The data described in the previous section led to the expectation that hematopoietic and cardiac progenitor cells in human mesodermal cells could probably be separated according to the CAR expression level. To test this possibility, human ESCs and iPSCs were differentiated into KDR⁺ mesodermal cells by EB formation under serum-free conditions (Fig. 5A). Under this condition, we observed an elevated expression of genes in association with hematopoiesis (Runx1 and Scl), vasculogenesis (Cd31 and vWF), and cardiogenesis (Isl1 and Tbx5) during EB culture.

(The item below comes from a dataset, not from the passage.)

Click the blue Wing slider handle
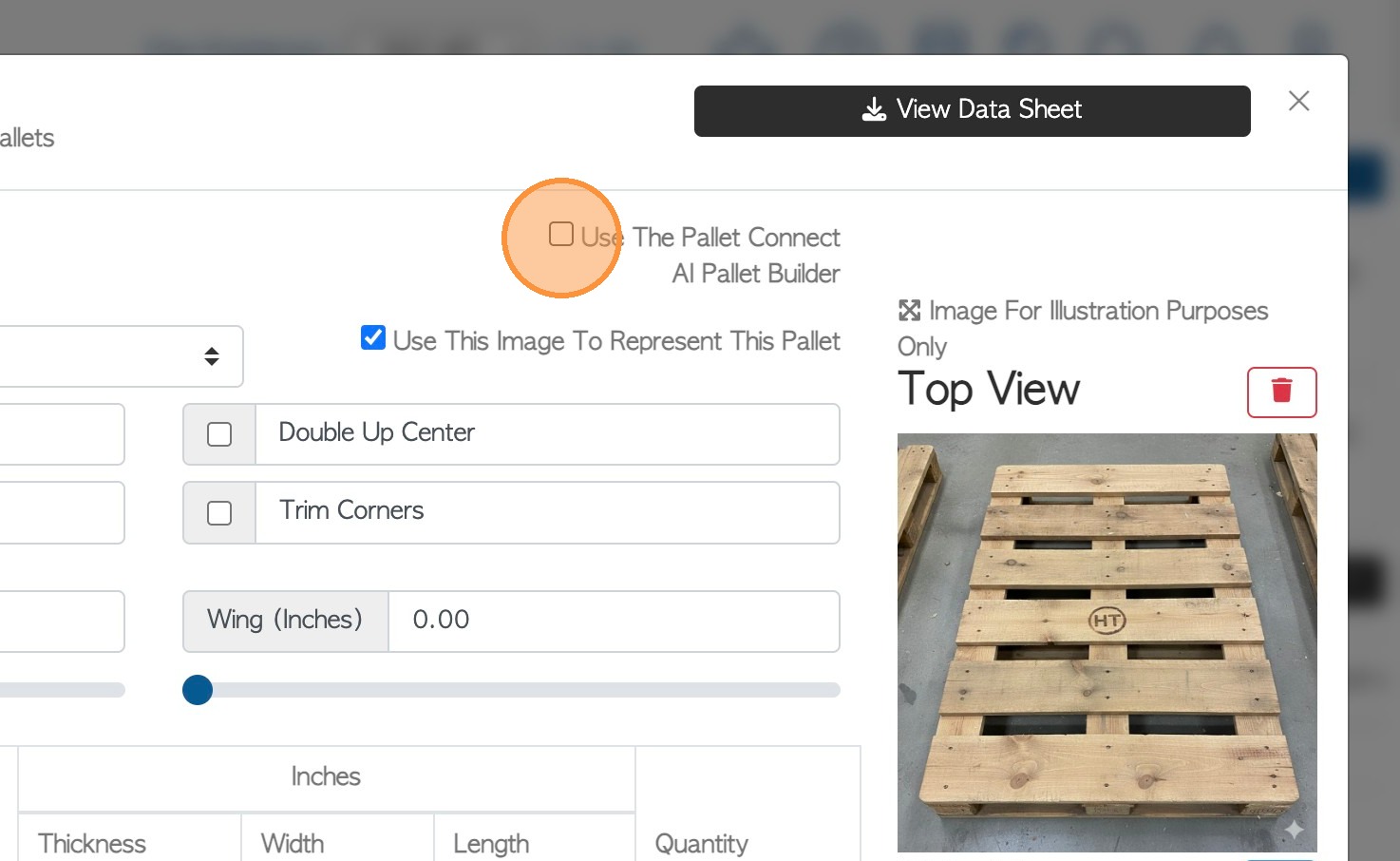1400x861 pixels. coord(198,690)
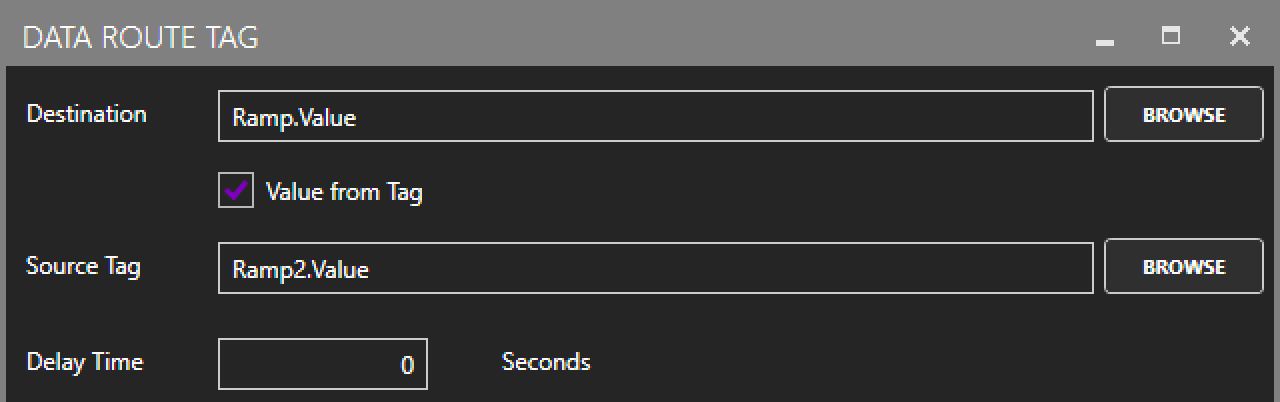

In contrast, the expression levels of undifferentiated marker genes (Oct-3/4 and Nanog) were downregulated (Fig. 5B). Although homogenous expression of CAR was observed in undifferentiated human ESCs, both CAR⁺ cells and CAR⁻ cells were observed in human ESC-derived KDR⁺ mesodermal cells (Fig. 5C). Importantly, CAR⁻ cells expressed high levels of KDR, and the cells expressing low levels of KDR expressed CAR (Fig. 5C, bottom). Human ESC-derived KDR⁺CAR⁻ (K⁺C⁻) cells highly expressed the genes for hematopoietic transcription factors (Fig. 5D, left), and efficiently produced CD45⁺ hematopoietic cells after coculture with OP9 cells (Fig. 5E). However, KDR⁺CAR⁺ (K⁺C⁺) cells displayed increased expression of the genes involved in cardiogenesis in contrast to the K⁺C⁻ cells (Fig. 5D, right), and K⁺C⁺ cells exhibited a potent capacity for differentiation into cTNT-expressing cardiomyocytes (Fig. 5F). These cardiomyocytes also coexpressed MLC2a but not MLC2v (Fig. 5F). We also found CD144- or CD31-expressing endothelial cells in both populations (Fig. 5E, 5G). Similar results were obtained when human iPSCs were used instead of human ESCs (supplemental online Fig. 4). Therefore, these results indicate that the hematopoietic or cardiac lineage in human PSC-derived KDR⁺ mesodermal cells could be successfully separated according to the expression levels of CAR.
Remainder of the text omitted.